WHAT NEEDS TO BE DONE:
Write down the lines exactly as they appear, from the one that contains "Task: Click the plus add icon in header" through the final line of the records, so that both ends are kept and no pictures come along.

(Extracted data entries)
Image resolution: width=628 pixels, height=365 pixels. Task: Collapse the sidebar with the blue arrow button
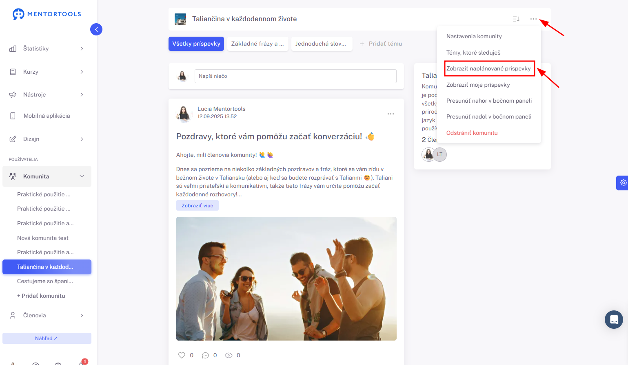[96, 29]
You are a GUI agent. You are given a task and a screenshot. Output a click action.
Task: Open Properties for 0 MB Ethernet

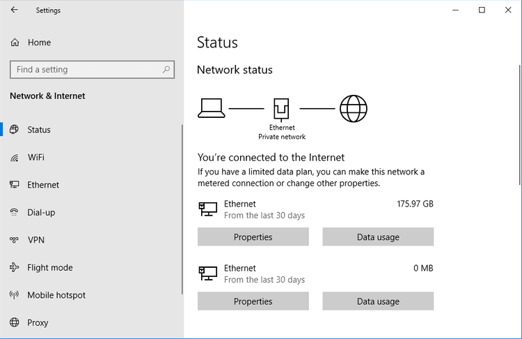[253, 301]
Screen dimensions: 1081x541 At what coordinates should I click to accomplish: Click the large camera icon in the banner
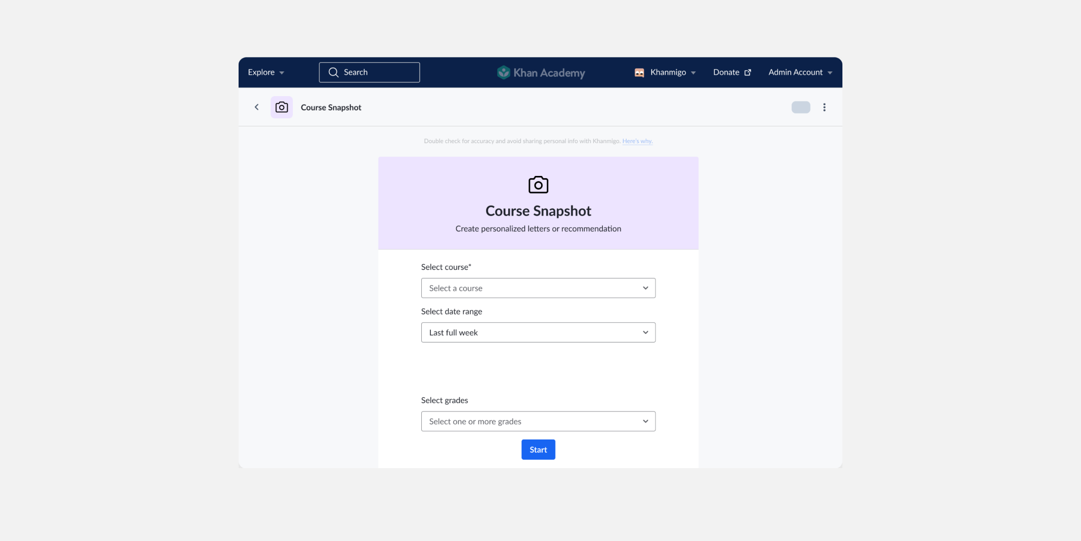click(538, 185)
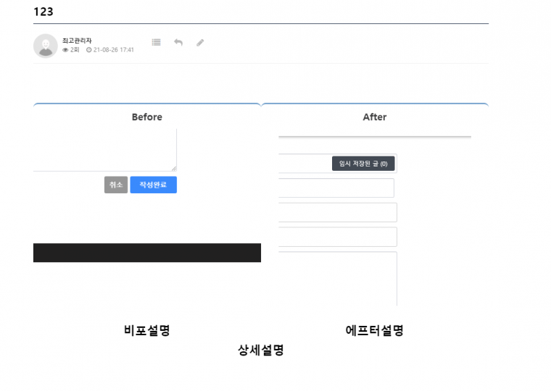This screenshot has width=551, height=391.
Task: Click the eye view count icon
Action: tap(65, 50)
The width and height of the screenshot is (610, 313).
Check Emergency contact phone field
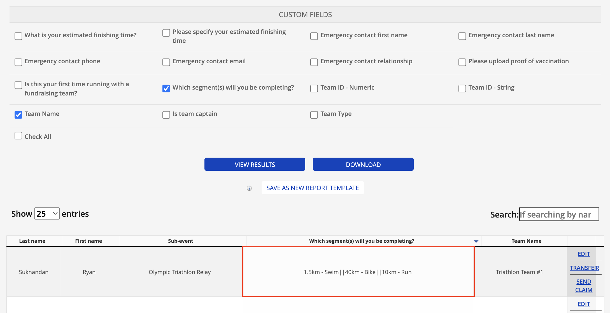coord(18,62)
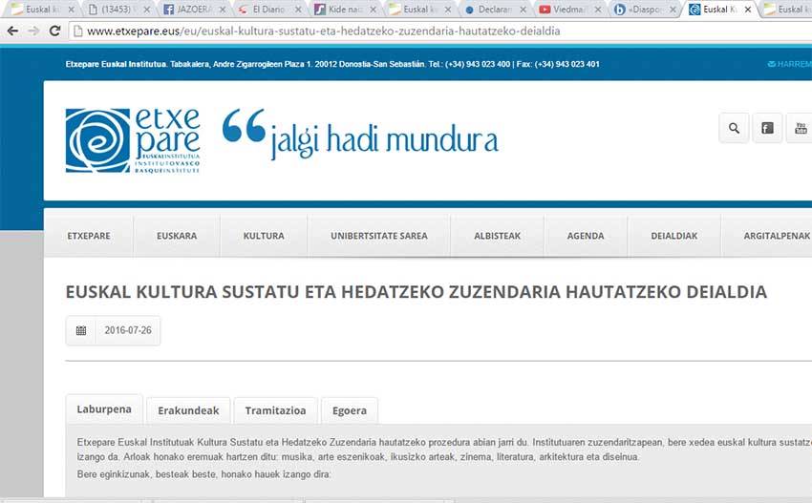Image resolution: width=812 pixels, height=503 pixels.
Task: Switch to the Tramitazioa tab
Action: [275, 410]
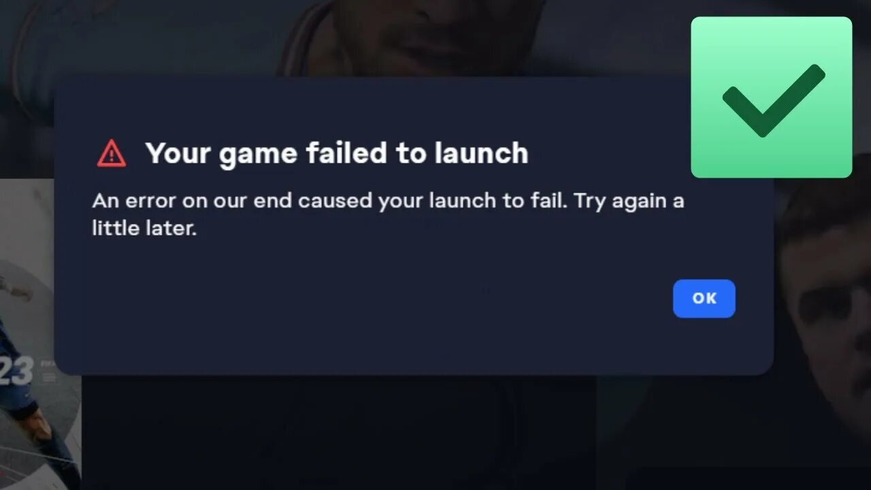Click the word "launch" in the dialog heading
The image size is (871, 490).
coord(480,153)
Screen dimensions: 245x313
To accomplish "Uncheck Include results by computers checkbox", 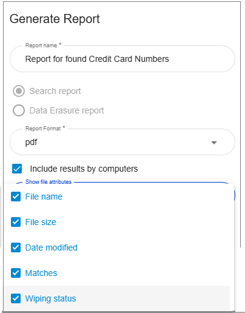I will coord(17,169).
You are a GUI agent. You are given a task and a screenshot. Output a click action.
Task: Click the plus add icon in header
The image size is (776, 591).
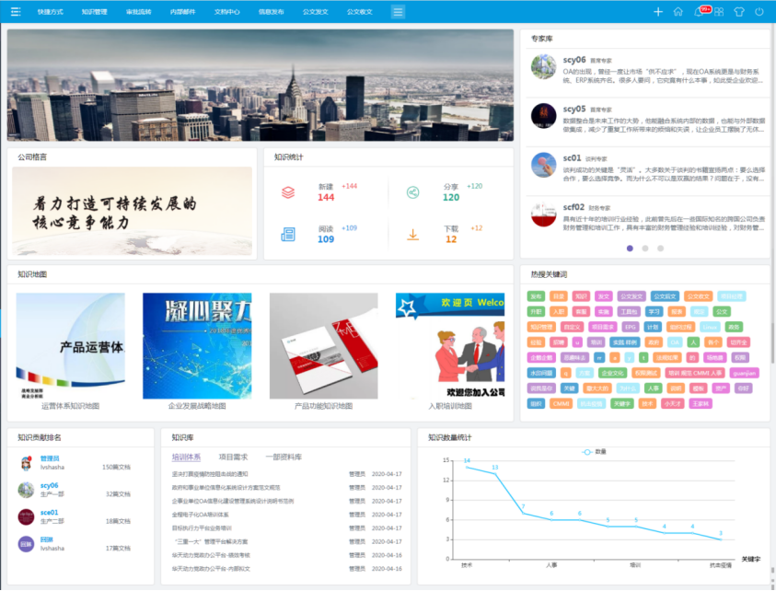tap(658, 12)
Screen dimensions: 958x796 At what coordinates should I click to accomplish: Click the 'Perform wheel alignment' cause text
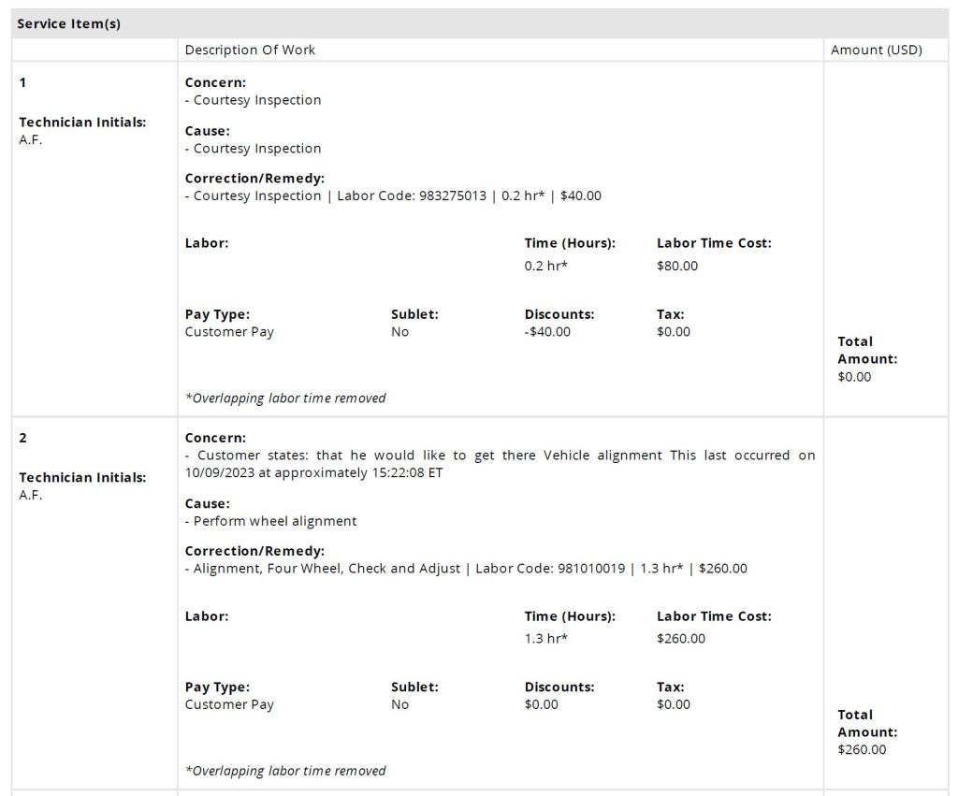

SOLUTION TO THIS PROBLEM:
Task: Click the plus add icon in header
The image size is (776, 591).
tap(658, 12)
Screen dimensions: 958x796 At what coordinates should I click to accomplish: Click the 'Perform wheel alignment' cause text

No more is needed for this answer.